The "end" of any contiguous container (like a vector or an array) is always one element beyond the last element of the container.

So for an array (or vector) of X elements the "end" is index X (remember that since indexes are zero-based the last index is X - 1).

This is very well illustrated in eg this vector::end reference .

If you shrink your vector, the last index will of course also change, meaning that the "end" will change as well. If the end-iterator does not change, then it means you have saved it from before you shrank the vector, which will change the size and invalidate all iterators beyond the last element in the vector, including the end iterator.

If you change the size of a vector, by adding new elements or by removing elements, then you must re-fetch the end iterator. The existing iterator objects you have will not automatically be updated.

Usually the end isn't stored in an implementation of vector. A vector stores:

  1. A pointer to the first element. If you call begin(), this is what you get back.
  2. The size of the memory block that's been managed. If you call capacity() you get back the number of elements that can fit in this allocated memory.
  3. The number of elements that are in use. These are elements that have been constructed and are in the first part of the memory block. The rest of the memory is unused, but is available for new elements. If the entire capacity gets filled, to add more elements the vector will allocate a larger block of memory and copy all the elements into that, and deallocate the original block.
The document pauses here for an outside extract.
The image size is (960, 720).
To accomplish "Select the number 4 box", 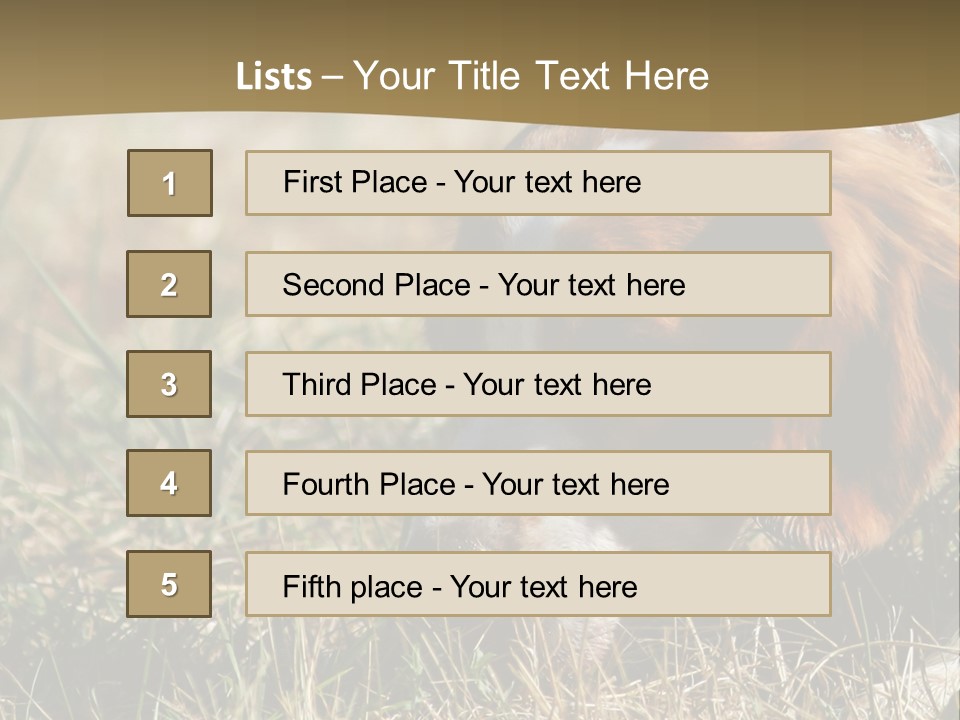I will [169, 483].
When you call end() this returns begin() + size(). So yes, end() is a pointer that points to one beyond the last element.

So the end() isn't a thing that you can move. You can only change it by adding or removing elements.

If you want to extract a number of elements 'N' you can do so by reading those from begin() to begin() + 'N'.

for( var it = vec.begin(); it != begin() + n; ++it )
{
    // do something with the element (*it) here.
}

Many stl algorithms take a pair of iterators for the begin and end of a range of elements you want to work with. In your case, you can use vec.begin() and vec.begin() + n as the begin and end of the range you're interested in.

If you want to throw away the elements after n, you can do vec.resize(n). Then the vector will destruct elements you don't need. It might not change the size of the memory block the vector manages, the vector might keep the memory around in case you add more elements again. That's an implementation detail of the vector class you're using.